The BlackBerry Z10 has failed to make any kind of a splash in the US, according to a survey of mobile retailers by Goldman Sachs. BlackBerry was pinning much of its hopes on the new phone and a poor reception in its biggest market could be utterly disastrous.
Analysts at Goldman and Citigroup -- keen to find out how many units the new smart phone is selling, so they can advise their clients to buy-buy-buy! or drop it like it's hot -- asked phone floggers in America how many Z10s they sold over the weekend. The response wasn't encouraging, with some retailers selling only a few, and only 5 per cent selling out, according to PC Pro.

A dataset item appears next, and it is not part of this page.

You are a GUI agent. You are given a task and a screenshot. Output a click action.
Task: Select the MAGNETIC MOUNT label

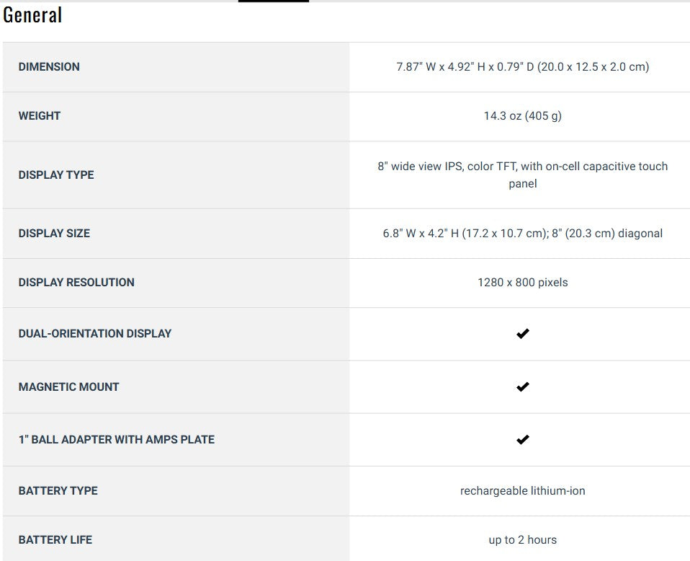pos(68,387)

BlackBerry's share price took a dive as a result, falling by more than 11 per cent.
The Z10 suffered a poor UK launch too, with its price cut by as much as £160, just a month after it went on sale here. That followed reports that the phone only costs £99 to make -- a third less than the reported bill of materials for Samsung's new Galaxy S4.
Speaking of which, the Z10's US launch was delayed by networks testing its new BB10 software, meaning it arrived in shops just after Samsung unveiled its new super phone.
The all-new BB10 had to walk a tightrope between keeping loyal BlackBerry fans happy and providing the total touchscreen interface phone fans have required for years. Its peep feature means you can quickly look at emails without having to open an app, but that was about it for innovation -- hardly ground-breaking.
For an in-depth look at what it's like to use BB10, my colleague Katie Collins -- formerly a BlackBerry user for many years -- decided to see if the Z10 could tempt her back. Spoiler alert! It didn't.
If this is a portent of doom and disaster for BlackBerry, it's genuinely sad that there isn't room for another mobile system to offer something different to Android and Apple. Windows Phone is trying, and Microsoft has an awful lot more money than the company formerly known as RIM to make it happen, but its market share is minuscule.